65th ISI World Statistics Congress 2025

Investigating Anomaly on Satellite Image Time Series

Conference

65th ISI World Statistics Congress 2025

Format: CPS Abstract - WSC 2025

Keywords: anomaly-detection

Session: CPS 43 - Agricultural Statistics — Crop Monitoring and Yield Analysis

Wednesday 8 October 4 p.m. - 5 p.m. (Europe/Amsterdam)

Abstract

Satellite imagery, such as from Sentinel 1 and Sentinel 2 satellites, has demonstrated reliable accuracy in identifying agricultural phenomena like harvest times and crop rotation types. These patterns are discerned through sequential analysis of satellite image time series across specific periods. However, the sequential patterns in the time series data are often coarse, and anomalies can disrupt further analysis. Detecting anomalies in time series data is particularly challenging, as they can manifest as anomalies at single time points or anomalies across entire sequences.

To address these challenges, recent studies have explored advanced algorithms, particularly clustering algorithms applied to time series data. Dimensional Time Warping (DTW) is a commonly used distance measurement method for sequential data due to its effectiveness in various applications. By utilizing DTW to calculate dissimilarity matrices from the satellite image time series, researchers can conduct anomaly detection using clustering approaches.

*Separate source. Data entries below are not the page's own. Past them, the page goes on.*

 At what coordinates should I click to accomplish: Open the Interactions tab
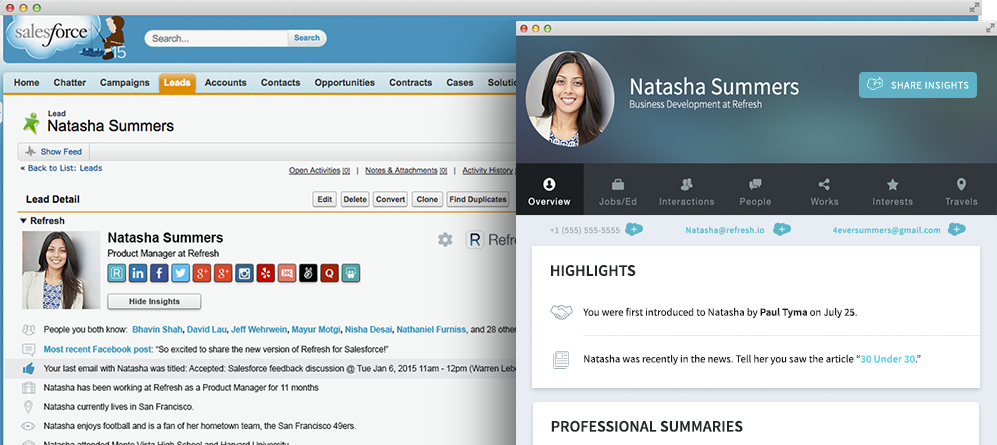(x=686, y=191)
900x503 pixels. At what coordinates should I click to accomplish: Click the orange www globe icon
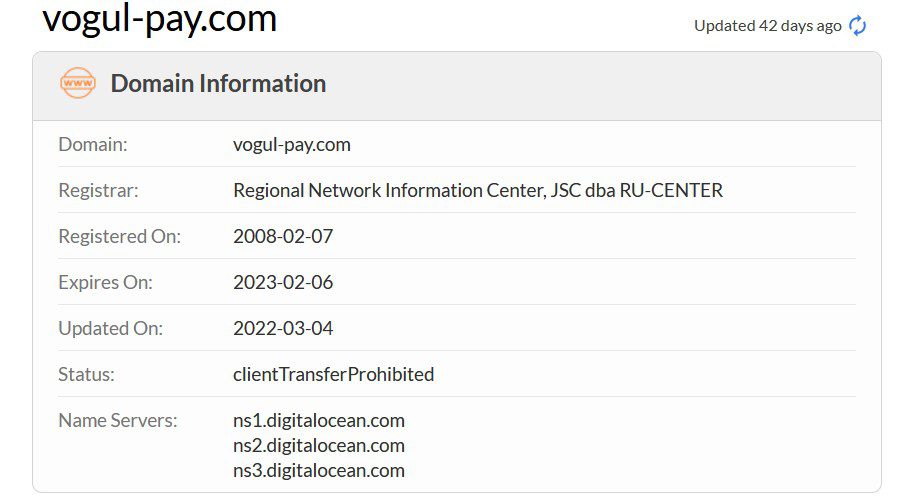77,83
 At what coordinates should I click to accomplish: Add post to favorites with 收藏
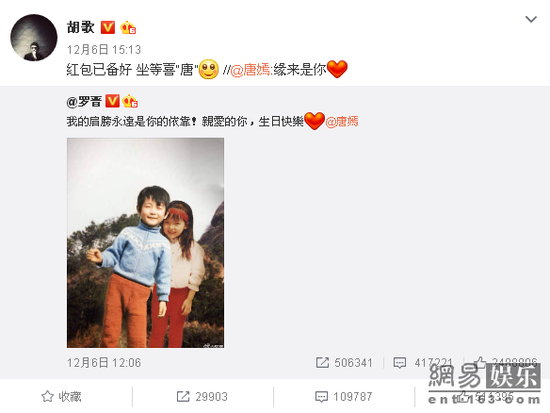(x=61, y=397)
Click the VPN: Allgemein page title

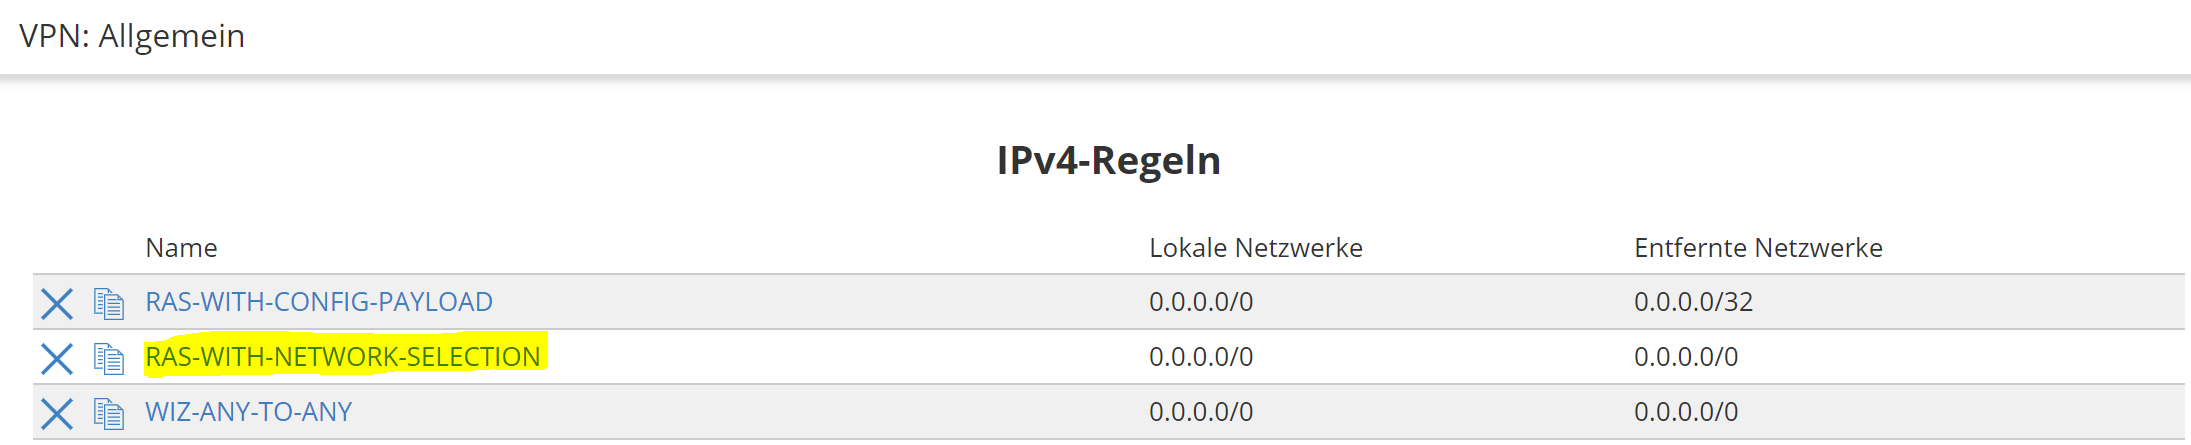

This paper focuses on analyzing anomalies derived from satellite image time series using a clustering approach with DTW as the dissimilarity measurement. Specifically, it employs DBscan clustering after computing dissimilarity matrices. To enhance the analysis, the paper compares the results obtained directly from the dissimilarity matrices with those derived from low-dimensional representations using Self Organizing Map (SOM) and Multidimensional Scaling (MDS) approaches.

The study applies these anomaly detection techniques to monitor crop anomalies in West Java, Indonesia, integrating data from both Sentinel 1 and Sentinel 2 satellites. This research aims to improve the accuracy and reliability of anomaly detection in agricultural monitoring using advanced satellite image analysis techniques.